Avant de se lancer en France, la chemise à carreaux iconique de l’Oregon veut d’abord conquérir les dressings nippons. Pour ce faire, Pendleton va s’associer à Sojitz et dessiner des vêtements adaptés à ce nouveau marché. Une démarche également suivi par un autre grand nom du cool de la côte Ouest, Van’s.Pendleton Woolen Mills est une institution séculaire du Nord-Ouest des Etats-Unis. En Oregon, près de Portland, cela fait 153 ans que son usine au charme désuet élabore le vêtement qui compose, avec le jean, la tenue du parfait Américain : la chemise en laine, de préférence à carreaux.

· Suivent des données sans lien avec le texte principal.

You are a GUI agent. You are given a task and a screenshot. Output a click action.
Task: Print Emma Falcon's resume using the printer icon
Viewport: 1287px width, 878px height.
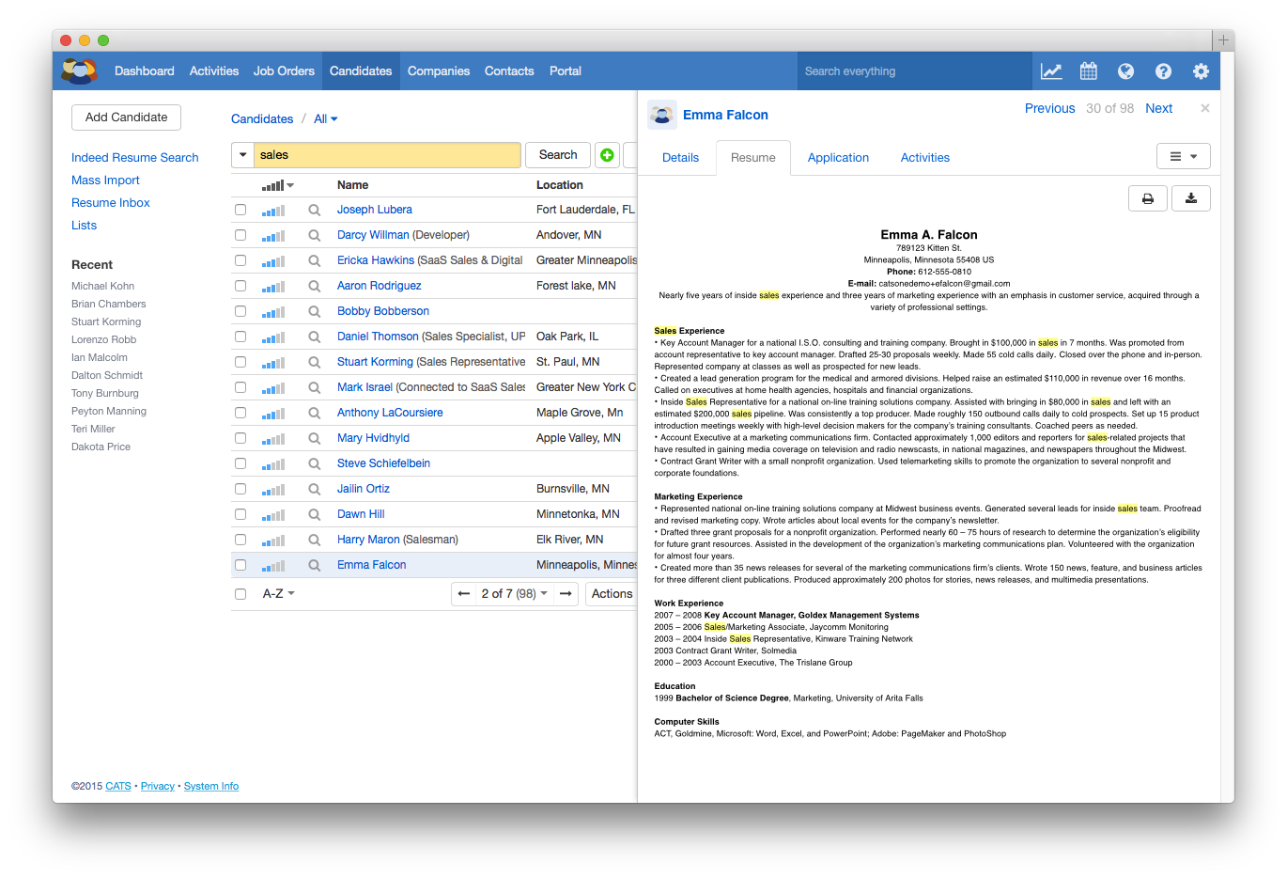point(1147,198)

Une pièce surnommée le « manteau californien » (car il s’agit du vêtement le plus chaud de la garde-robe cali…) et qui a depuis conquis le reste du monde. Les puristes sont unanimes : Pendleton est LE fabricant par excellence de la chemise en laine.

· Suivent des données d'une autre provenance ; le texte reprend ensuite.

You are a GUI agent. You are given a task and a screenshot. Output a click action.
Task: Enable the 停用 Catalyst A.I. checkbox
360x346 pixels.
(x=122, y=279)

La marque essaie depuis quelques années de rafraîchir son image par le biais de collaborations avec UGG, Canada Goose… et surtout Nike, l’autre géant de la région. La transition vers une image rajeunie passe par l’adoption de motifs ethniques et colorés, qui viennent s’ajouter aux traditionnels carreaux. Mais cela ne suffit pas à se réaffirmer comme le patron du textile en laine made in USA. Pour ça, il faut s’ouvrir au vaste monde… Et la marque n’a pour l’instant de boutiques qu’au Canada et aux Etats-Unis. Même si elle est disponible chez des revendeurs disséminés sur la planète, elle rechignait jusqu’alors à s’implanter hors de ses frontières.

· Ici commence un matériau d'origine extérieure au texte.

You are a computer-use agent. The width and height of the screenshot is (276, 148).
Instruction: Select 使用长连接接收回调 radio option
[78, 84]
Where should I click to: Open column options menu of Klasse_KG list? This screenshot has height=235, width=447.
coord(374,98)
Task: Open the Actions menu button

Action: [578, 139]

Mais les choses changent. Pendleton vient d’annoncer la signature d’un partenariat avec Sojitz, une maison japonaise spécialisée dans le textile, pour faciliter son installation dans l’archipel. Une implantation en plusieurs étapes : elle commercialisera d’abord une ligne japonisante, avec des chemises plus cintrées, des plaids inspirés de la culture du pays, etc. qui sera vendue dans des « shops within shops » (les équivalents japonais de Macy’s ou du Printemps) dès le printemps prochain. Mais l’événement sera l’ouverture d’une boutique à Tokyo, à l’horizon 2020.